The RBR method has been applied to both synthetic and real-world datasets, demonstrating its effectiveness in identifying significant features and achieving high classification accuracy in high-dimensional gene datasets, outperforming in general traditional feature selection techniques such as Information Gain and Symmetrical Uncertainty. However, the implementation of the RBR method requires careful elicitation of prior distributions, and can be computationally intensive due to the necessity of estimating posterior distributions. Despite these challenges, the RBR method provides a robust framework for feature selection, particularly suited for high-dimensional datasets where traditional methods may falter.

5.8. Discussion

The Bayesian-based methods discussed above illustrate a range of strategies for leveraging probabilistic reasoning in feature selection. These methods vary in complexity and application, from sparsity-inducing approaches like Bayesian Lasso to more advanced frameworks such as the RBR method. Bayesian Lasso builds on classical Lasso by incorporating prior distributions and providing uncertainty quantification, making it particularly useful in regression tasks where collinearity among features is present. However, its reliance on MCMC sampling increases computational demands, requiring careful tuning of hyperparameters.
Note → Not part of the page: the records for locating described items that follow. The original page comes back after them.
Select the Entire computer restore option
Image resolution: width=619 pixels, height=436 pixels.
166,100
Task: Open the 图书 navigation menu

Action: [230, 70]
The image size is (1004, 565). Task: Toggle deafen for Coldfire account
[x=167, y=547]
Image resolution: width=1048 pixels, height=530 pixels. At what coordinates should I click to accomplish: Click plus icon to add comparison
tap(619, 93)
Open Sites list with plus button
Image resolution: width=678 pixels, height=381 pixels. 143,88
More sophisticated methods, including RVM and its extensions, like RSFM and VRSFM, combine sparse Bayesian learning with kernel-based modeling to identify relevant features. These methods excel in high-dimensional settings with nonlinear relationships by enforcing sparsity through hierarchical priors. While these approaches offer flexibility and improved model interpretability, their computational overhead, particularly in large datasets, necessitates efficient optimization techniques and kernel selection strategies.
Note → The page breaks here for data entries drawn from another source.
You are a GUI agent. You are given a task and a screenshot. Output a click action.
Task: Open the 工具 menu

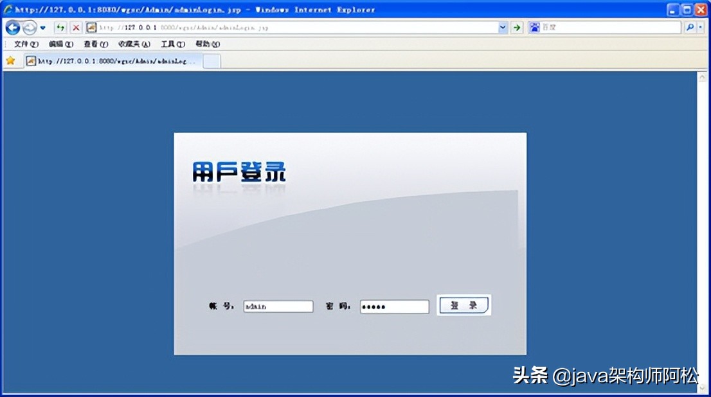(x=170, y=44)
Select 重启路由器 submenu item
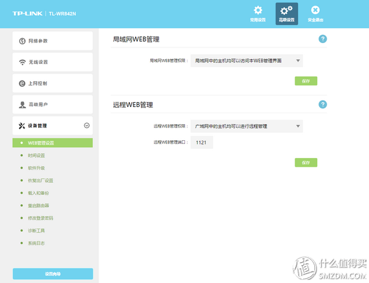The image size is (369, 283). (x=38, y=205)
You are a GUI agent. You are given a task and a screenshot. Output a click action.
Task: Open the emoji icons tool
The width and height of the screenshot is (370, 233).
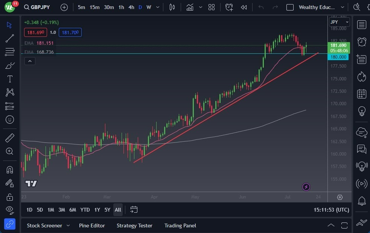coord(10,120)
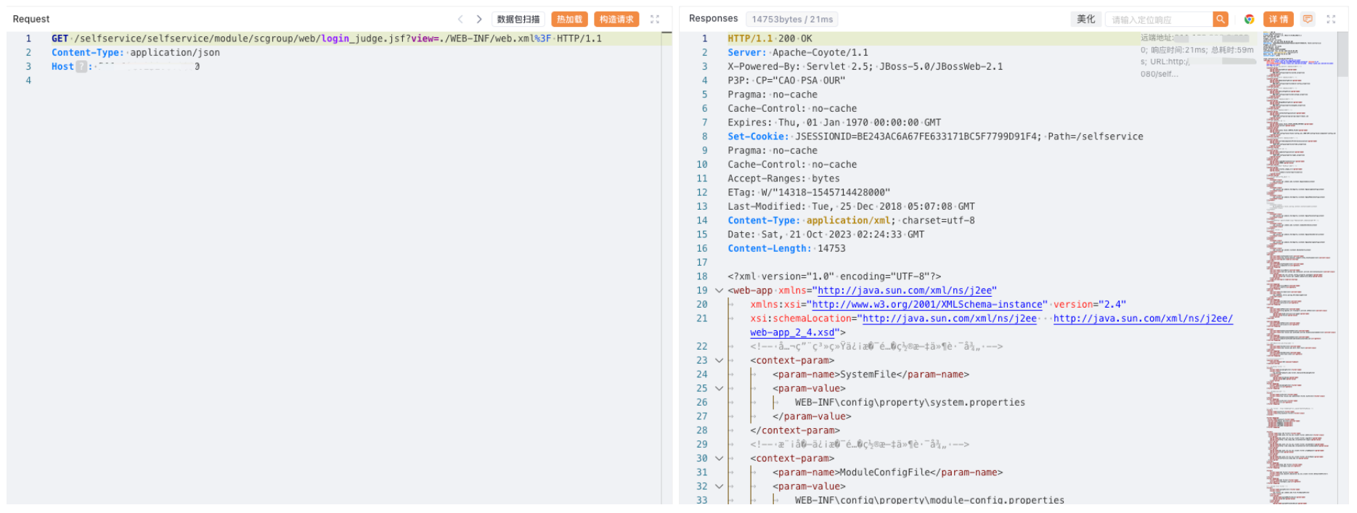The image size is (1357, 513).
Task: Open the XMLSchema-instance link on line 20
Action: pyautogui.click(x=929, y=305)
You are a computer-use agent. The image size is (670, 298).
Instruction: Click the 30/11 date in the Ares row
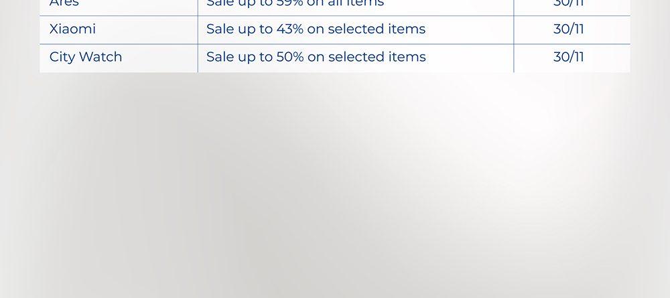[568, 3]
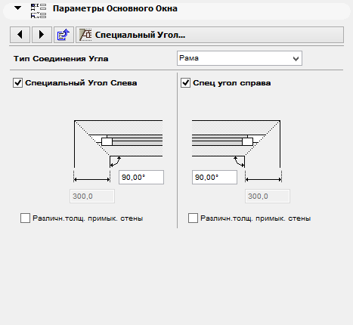Click the left angle arc indicator

tap(116, 162)
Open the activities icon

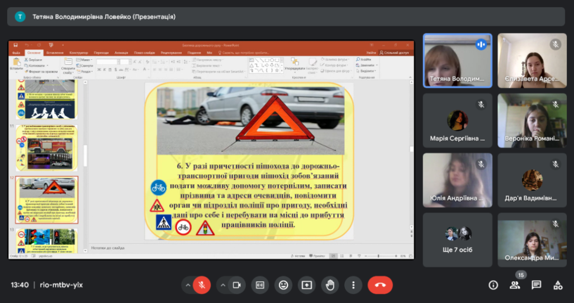557,285
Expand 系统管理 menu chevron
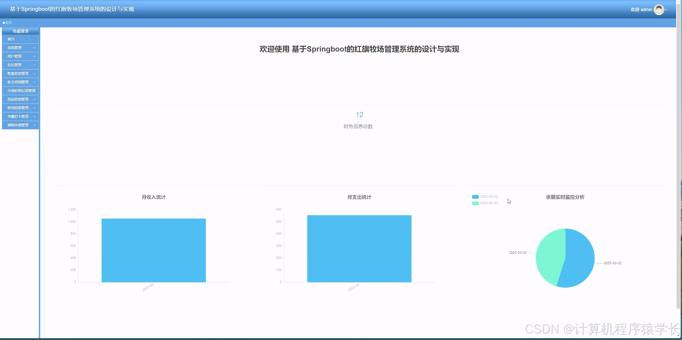Screen dimensions: 682x340 pyautogui.click(x=34, y=48)
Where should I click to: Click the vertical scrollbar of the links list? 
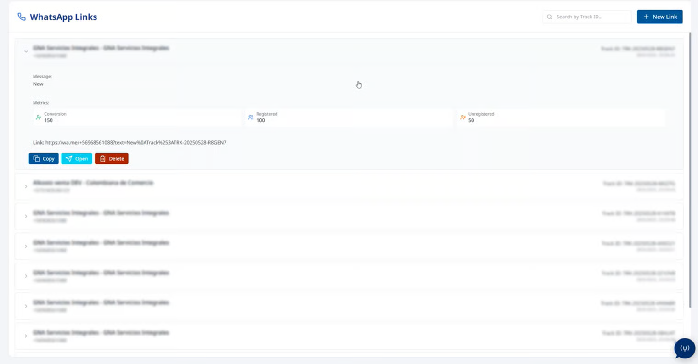[x=689, y=170]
Bayesian methods tailored for complex data structures, such as Bayesian Robit Regression with BayesHL and the Balamurugan and Rajaram method, offer solutions for scenarios involving dependencies or grouping structures among features. BayesHL effectively handles high-dimensional datasets with group structures by employing heavy-tailed priors, whereas the Balamurugan and Rajaram method focuses on reducing redundancy through pairwise dependency evaluation. Both methods enhance interpretability and classification performance, but may face scalability issues in large datasets.
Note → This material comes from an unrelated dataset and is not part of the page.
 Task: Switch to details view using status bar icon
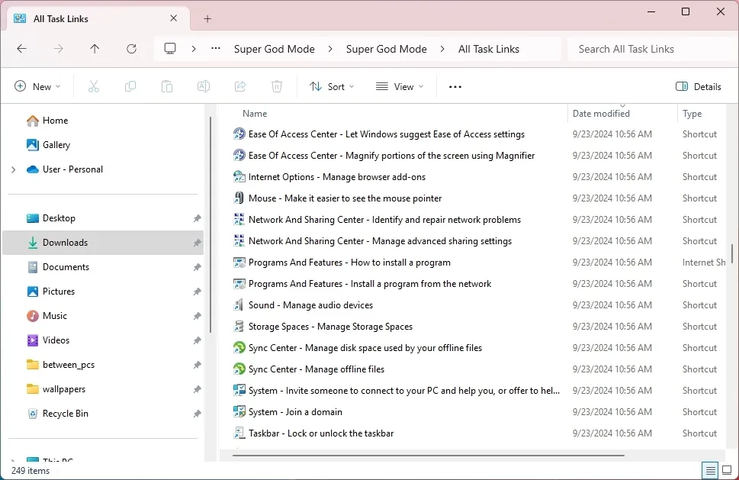pyautogui.click(x=709, y=470)
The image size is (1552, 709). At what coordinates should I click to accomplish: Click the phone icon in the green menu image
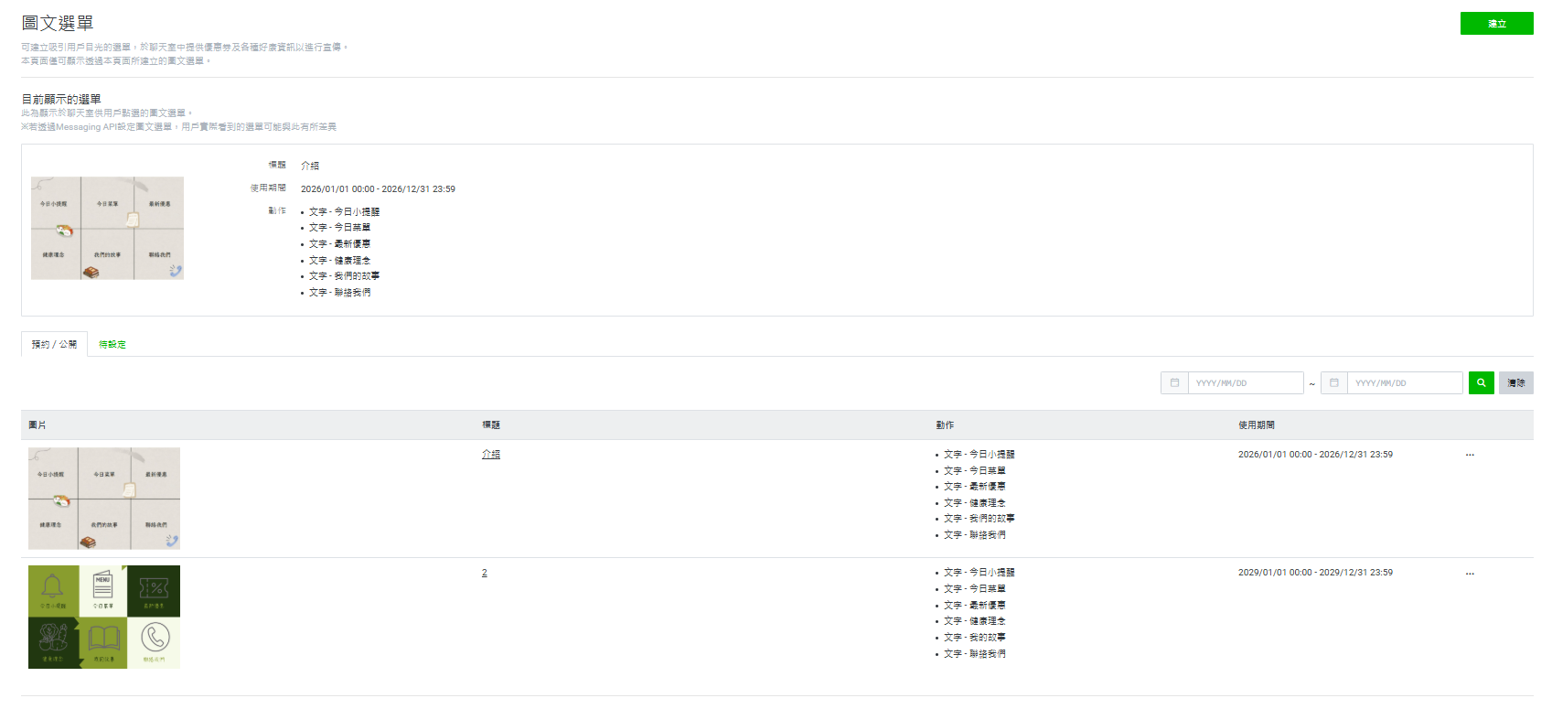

The RBR method offers a unique Bayesian measure for feature importance by updating prior beliefs based on observed evidence. This method is particularly suited for high-dimensional datasets with limited sample sizes, as it ranks features using a strength score derived from the relative belief ratio. Although the RBR method provides a principled framework for feature selection, it requires careful prior elicitation and is computationally intensive due to the need for posterior estimation.

In practical applications, the combination of multiple Bayesian methods can be advantageous. For example, Bayesian Lasso can be used as an initial filtering step to eliminate irrelevant features, followed by kernel-based methods such as RVM or RSFM for refining the feature set. Advanced techniques like BayesHL or RBR can further prioritize domain-specific features or handle grouping structures. The choice of methods depends on the specific task, data characteristics, and computational resources. Collectively, these Bayesian-based approaches emphasize the importance of probabilistic modeling in feature selection, particularly in addressing uncertainty, dependencies, and high-dimensional feature spaces.

6. Related Methods

In addition to the three major themes discussed above, there exist other approaches related to mathematical feature selection. While not purely mathematical, these approaches employ ideas from mathematics to build selection algorithms.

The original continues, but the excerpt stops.